Gene1 will have a significant p-value (broad DE is strong) but a low
TC_ratio, correctly identifying it as a compositional artefact.

```{r plot_comp_decomp, fig.cap="With compositional signal, Gene1 sits at high C_score / low T_score."}
plotDecomposition(result2, fdr_thresh = 0.05, top_n = 5)
```

```{r plot_comp_prop, fig.cap="Clear proportion shift: TypeB increases dramatically in treatment."}
plotProportion(result2)
```

# Filtering by source

After running `compoundDE`, use `filterGenesBySource` to extract gene
lists by classification:

```{r filter_genes}
# Genes with transcriptionally-driven DE (real biology)
transcriptional_genes <- filterGenesBySource(result,
    source     = "transcriptional",
    fdr_thresh = 0.05)
cat("Transcriptional genes (FDR < 0.05):", nrow(transcriptional_genes), "\n")
head(transcriptional_genes[, c("gene","logFC","adj.P.Val","TC_ratio")])

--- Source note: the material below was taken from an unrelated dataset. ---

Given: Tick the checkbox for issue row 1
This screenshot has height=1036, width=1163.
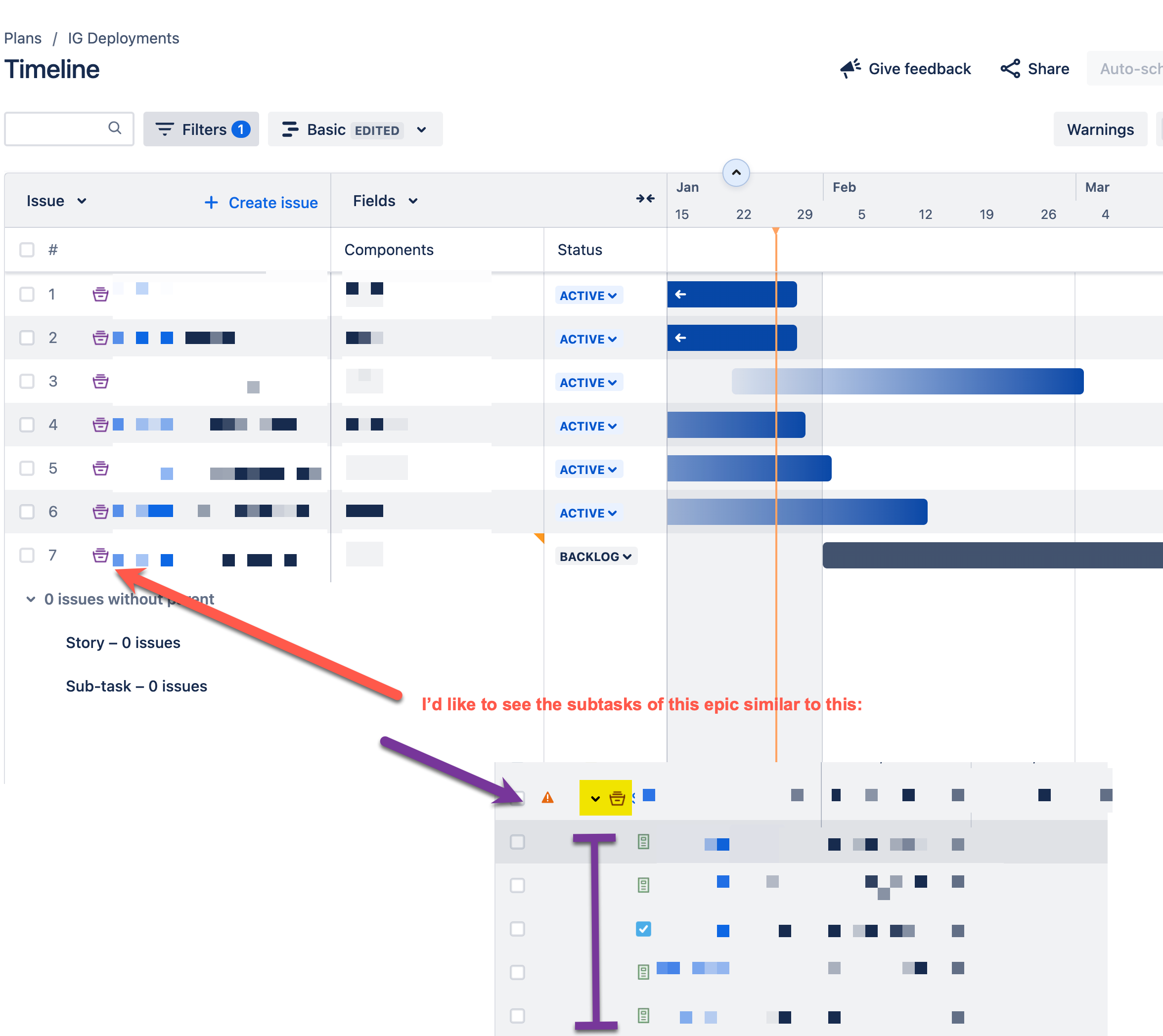Looking at the screenshot, I should coord(27,294).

# Genes that are artefactual (compositional)
compositional_genes <- filterGenesBySource(result,
    source     = "compositional",
    fdr_thresh = 1)    # include all, regardless of significance
cat("\nCompositional genes (any FDR):", nrow(compositional_genes), "\n")
```

# Recommended workflow

```{r workflow, eval=FALSE}
# Step 1: QC with scBatchQC
library(scBatchQC)
sce <- batchAwareQCMetrics(sce, batch = "batch")
sce_clean <- sce[, !sce$scBatchQC_outlier]

# Step 2: Fast DE with scFastDE (or any pseudo-bulk tool)
library(scFastDE)
de_result <- fastDE(sce_clean,
                    donor       = "donor",
                    cell_type   = "cell_type",
                    condition   = "condition",
                    target_type = "T_cell")

# Step 3: Decompose with scCompoundDE
cde_result <- compoundDE(
    sce_clean,
    broad_type  = "T_cell",
    subtype_col = "cell_subtype",
    broad_col   = "cell_type",
    donor       = "donor",
    condition   = "condition"
)

# Step 4: Retain only transcriptionally-driven genes
real_biology <- filterGenesBySource(cde_result,
    source = "transcriptional", fdr_thresh = 0.05)
```

# Session information

```{r session}
sessionInfo()
```